*** RECORDS SHOWN ***

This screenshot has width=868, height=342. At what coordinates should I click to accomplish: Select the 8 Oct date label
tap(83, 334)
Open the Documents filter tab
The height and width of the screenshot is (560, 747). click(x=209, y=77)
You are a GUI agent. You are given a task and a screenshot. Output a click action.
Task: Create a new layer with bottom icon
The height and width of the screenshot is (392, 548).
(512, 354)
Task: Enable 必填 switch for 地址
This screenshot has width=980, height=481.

***
*** RECORDS SHOWN ***

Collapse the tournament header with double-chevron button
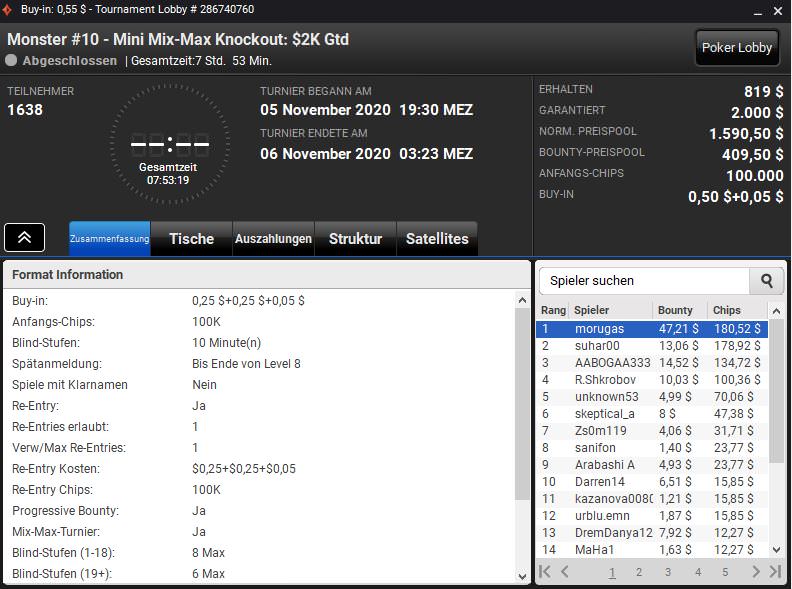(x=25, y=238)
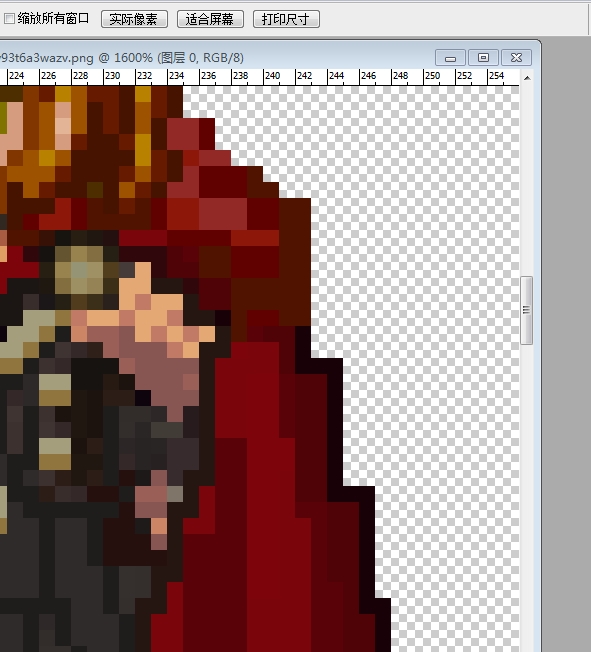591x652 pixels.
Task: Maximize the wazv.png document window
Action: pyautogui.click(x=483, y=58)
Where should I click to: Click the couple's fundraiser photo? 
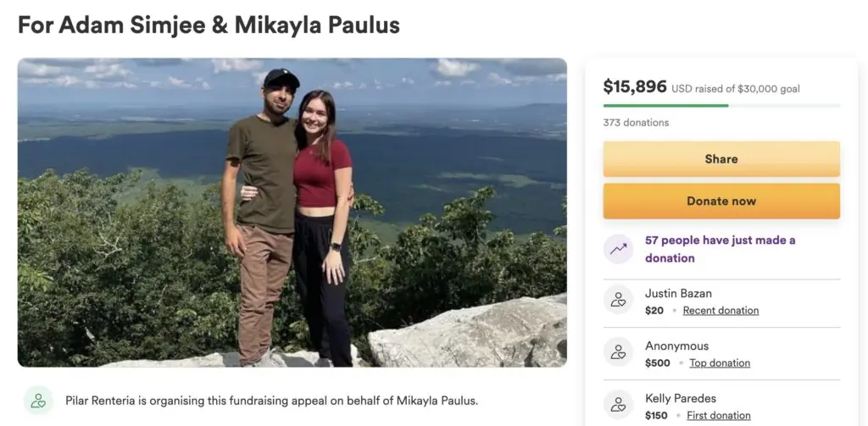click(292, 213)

***

When you reach the line with "This screenshot has width=868, height=342." in the records above, start writing out lines exactly, and stop once the line with "This screenshot has width=980, height=481." has been written; include nothing else.

- EXERCISE ANSWER
This screenshot has width=868, height=342. At what coordinates should I click to accomplish: Select the 8 Oct date label
tap(83, 334)
Open the Documents filter tab
The height and width of the screenshot is (560, 747). click(x=209, y=77)
You are a GUI agent. You are given a task and a screenshot. Output a click action.
Task: Create a new layer with bottom icon
The height and width of the screenshot is (392, 548).
(512, 354)
Task: Enable 必填 switch for 地址
This screenshot has width=980, height=481.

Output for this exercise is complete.